-- Work required --
Can you format the lines as a Markdown table with columns "Row" and "Text", starting at the line containing "Switch to the 随机赠送 tab" and ending at the line containing "click(1261, 925)", skipping any blank lines?

········

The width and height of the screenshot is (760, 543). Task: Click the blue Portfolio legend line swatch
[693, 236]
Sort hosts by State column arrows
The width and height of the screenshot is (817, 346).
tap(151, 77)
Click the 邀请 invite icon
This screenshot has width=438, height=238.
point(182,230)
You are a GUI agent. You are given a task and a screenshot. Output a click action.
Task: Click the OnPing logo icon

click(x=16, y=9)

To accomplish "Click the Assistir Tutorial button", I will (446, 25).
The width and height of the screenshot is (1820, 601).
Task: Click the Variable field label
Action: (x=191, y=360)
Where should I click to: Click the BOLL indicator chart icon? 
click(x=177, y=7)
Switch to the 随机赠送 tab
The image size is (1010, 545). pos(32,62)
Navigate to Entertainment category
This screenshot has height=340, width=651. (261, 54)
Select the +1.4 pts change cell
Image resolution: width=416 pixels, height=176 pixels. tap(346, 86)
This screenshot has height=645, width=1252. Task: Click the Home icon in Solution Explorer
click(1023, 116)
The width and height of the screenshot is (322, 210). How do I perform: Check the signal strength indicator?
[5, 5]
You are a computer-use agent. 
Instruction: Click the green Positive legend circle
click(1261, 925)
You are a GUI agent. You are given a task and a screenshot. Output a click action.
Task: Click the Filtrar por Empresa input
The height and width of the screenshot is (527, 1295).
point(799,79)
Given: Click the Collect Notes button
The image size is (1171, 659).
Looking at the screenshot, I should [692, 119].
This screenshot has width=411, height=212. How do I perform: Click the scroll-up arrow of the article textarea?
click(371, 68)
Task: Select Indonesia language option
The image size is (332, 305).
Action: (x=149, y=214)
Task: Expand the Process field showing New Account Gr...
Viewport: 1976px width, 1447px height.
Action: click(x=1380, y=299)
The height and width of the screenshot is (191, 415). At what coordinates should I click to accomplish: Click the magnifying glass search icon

········

-- Task answer --
| Row | Text |
|---|---|
| 1 | Switch to the 随机赠送 tab |
| 2 | The image size is (1010, 545). pos(32,62) |
| 3 | Navigate to Entertainment category |
| 4 | This screenshot has height=340, width=651. (261, 54) |
| 5 | Select the +1.4 pts change cell |
| 6 | Image resolution: width=416 pixels, height=176 pixels. tap(346, 86) |
| 7 | This screenshot has height=645, width=1252. Task: Click the Home icon in Solution Explorer |
| 8 | click(1023, 116) |
| 9 | The width and height of the screenshot is (322, 210). How do I perform: Check the signal strength indicator? |
| 10 | [5, 5] |
| 11 | You are a computer-use agent.  |
| 12 | Instruction: Click the green Positive legend circle |
| 13 | click(1261, 925) |